→ **ПРОВЕРЬТЕ ПОНИМАНИЕ**:
1. Что, согласно фрагменту о пути христианина, избирает обычный человек, когда ему предложено по его природе бессмертие?
2. Соответствуют ли фрагменту о пути христианина следующие утверждения? (a) Автор находит выражение о противоестественном пути христианина странным. (b) Человеку, избравшему путь православной аскезы, жизнь обычных людей кажется естественной. (c) Душа входит в «состав естества человеческого». На каждое ответьте «да» или «нет» и приведите решающие слова из фрагмента.
3. Допишите следующий абзац рассуждения о противоестественном пути христианина.

В этот «состав естества человеческого» входит и душа. Но прежде чем рассказать о ней, я хотел бы сказать несколько слов об этом противоестественном пути христианина.
Если мы задумаемся, то выражение это действительно странное и, возможно, имеющее внутри себя противоречие. Противоречие это, думается мне, в том, что никакой действительной противоестественности нет, все очень естественно или почти естественно. Во всяком случае, для человека, избравшего путь православной аскезы, не только нет более естественного жизненного пути, но и жизнь обычных людей выглядит дико неестественной и уж точно глупой и бездумной.
В сущности, неестественность эта заключается в том, что обычный человек избирает смерть, когда ему предложено по его природе бессмертие. Но о бессмертии он не думает по той простой причине, что оно же и так обещано, так чего о нем думать?! Думать надо о всяческих жизненных благах и невзгодах, а о том, что будет после смерти, после нее и подумаем. Там времени хватит!

→ **РАЗДЕЛ ДАННЫХ**:
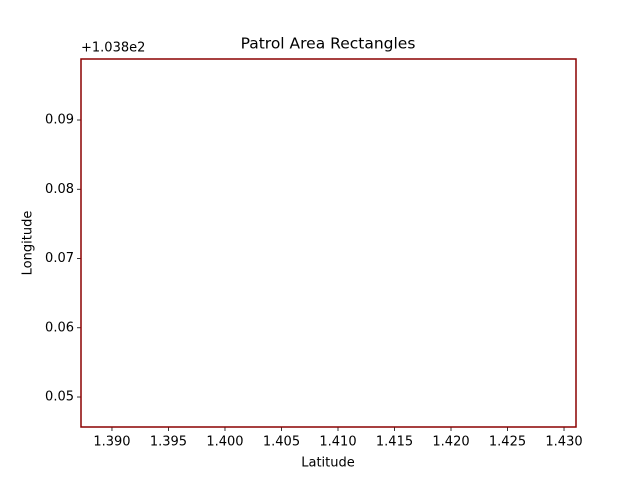 The image size is (640, 480). I want to click on x-tick-label: 1.410, so click(338, 442).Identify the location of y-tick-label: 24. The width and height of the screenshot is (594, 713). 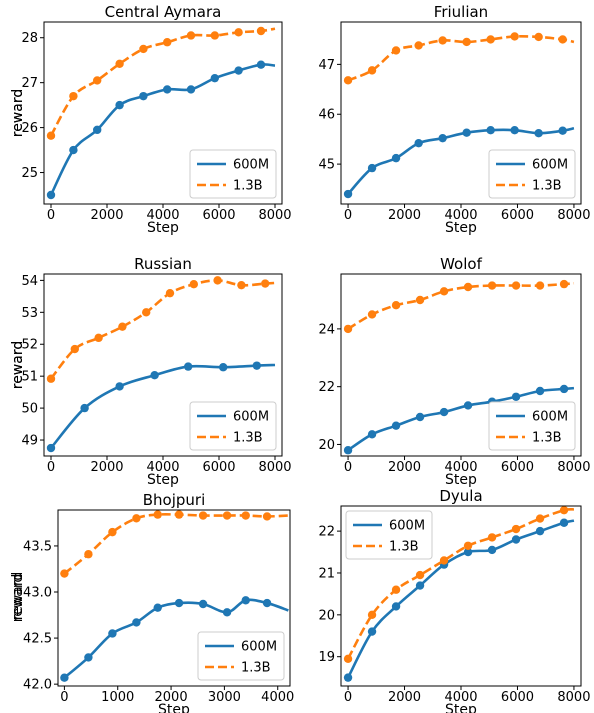
(326, 330).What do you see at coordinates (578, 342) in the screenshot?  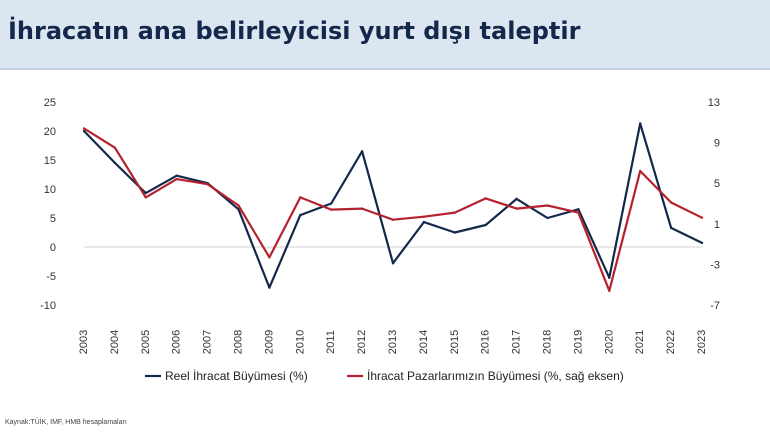 I see `x-tick-label: 2019` at bounding box center [578, 342].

→ **ОТВЕТЫ К ЗАДАНИЯМ**:
1. Обычный человек избирает смерть.

2.
(a) Да: «выражение это действительно странное».
(b) Нет: «жизнь обычных людей выглядит дико неестественной и уж точно глупой и бездумной».
(c) Да: «В этот «состав естества человеческого» входит и душа».

3.
И самое главное, что накануне смерти, вероятно, все люди, так или иначе задумываются о том, как войти в жизнь за той чертой. И это как раз естественно. Уж христианская ли жизнь, сама ли потребность «зреть Бога в себе» оказываются причиной, но некое изменение с нами естественно происходит, как своего рода вызревание. Вся противоестественность Христианства оказывается всего лишь попыткой ускорить это вызревание, этаким поддергиванием за ростки. Прогрессорством.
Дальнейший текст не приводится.